EXERCISES TO COMPLETE:
[1] Set down word for word the part of the passage on key research themes starting with "This theme explores" and going on through "mimic natural intelligence.".
[2] Take the passage on key research themes further, continuing it from the point at which it stops.
Start of TEXT SHOWN
Key research themes
1. How do computational models of cognition inform the design of artificial intelligence systems mimicking human intelligence?
This research theme investigates computational cognitive architectures and conceptual frameworks that model human cognition to develop AI systems exhibiting intelligent behavior. It explores structural and functional equivalence between human cognitive processes and artificial implementations, emphasizing general intelligence, cognitive architectures, and the integration of cognitive science insights into AI. Understanding and simulating human cognition is critical for creating AI systems capable of flexible reasoning, learning, and decision-making akin to humans.
2. What are the theoretical and methodological frameworks underpinning computational intelligence inspired by brain and cognitive sciences?
This theme explores the interdisciplinary theoretical underpinnings of computational intelligence derived from brain sciences, abstract intelligence, cognitive informatics, and denotational mathematics. It focuses on formal models capturing brain function and intelligence at multiple hierarchical levels—from neurological to cognitive to logical—and their engineering applications in cognitive computing. Such frameworks provide principled bases for designing cognitive computing systems that mimic natural intelligence.
End of TEXT SHOWN
Start of DATA PROVIDED
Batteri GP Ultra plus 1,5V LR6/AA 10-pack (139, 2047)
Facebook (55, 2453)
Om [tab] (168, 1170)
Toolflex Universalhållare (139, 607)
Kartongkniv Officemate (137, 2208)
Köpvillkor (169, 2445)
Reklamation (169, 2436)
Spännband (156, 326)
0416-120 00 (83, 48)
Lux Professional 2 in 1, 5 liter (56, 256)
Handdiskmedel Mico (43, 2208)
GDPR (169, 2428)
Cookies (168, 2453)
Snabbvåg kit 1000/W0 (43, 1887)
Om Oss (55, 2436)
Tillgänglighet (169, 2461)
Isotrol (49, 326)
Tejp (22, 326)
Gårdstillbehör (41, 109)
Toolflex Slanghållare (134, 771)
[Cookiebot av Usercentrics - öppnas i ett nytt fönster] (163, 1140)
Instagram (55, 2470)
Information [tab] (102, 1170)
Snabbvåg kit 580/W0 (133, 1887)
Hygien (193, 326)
End of DATA PROVIDED
ANSWER SECTION:
[1]
This theme explores the interdisciplinary theoretical underpinnings of computational intelligence derived from brain sciences, abstract intelligence, cognitive informatics, and denotational mathematics. It focuses on formal models capturing brain function and intelligence at multiple hierarchical levels—from neurological to cognitive to logical—and their engineering applications in cognitive computing. Such frameworks provide principled bases for designing cognitive computing systems that mimic natural intelligence.

[2]
3. How do insights from cognitive psychology and neuroscience about metacognition and information integration enhance computational intelligence models?
This research stream investigates the role of metacognition—cognition about cognition—in computational models, exploring theoretical categories of metacognitive processes and their implementation in artificial systems. It examines how integration of social and individual information, self-monitoring, and decision arbitration mechanisms can be modeled computationally to improve learning, reasoning, and adaptive behavior, thereby advancing computational intelligence systems with human-like self-regulatory capabilities.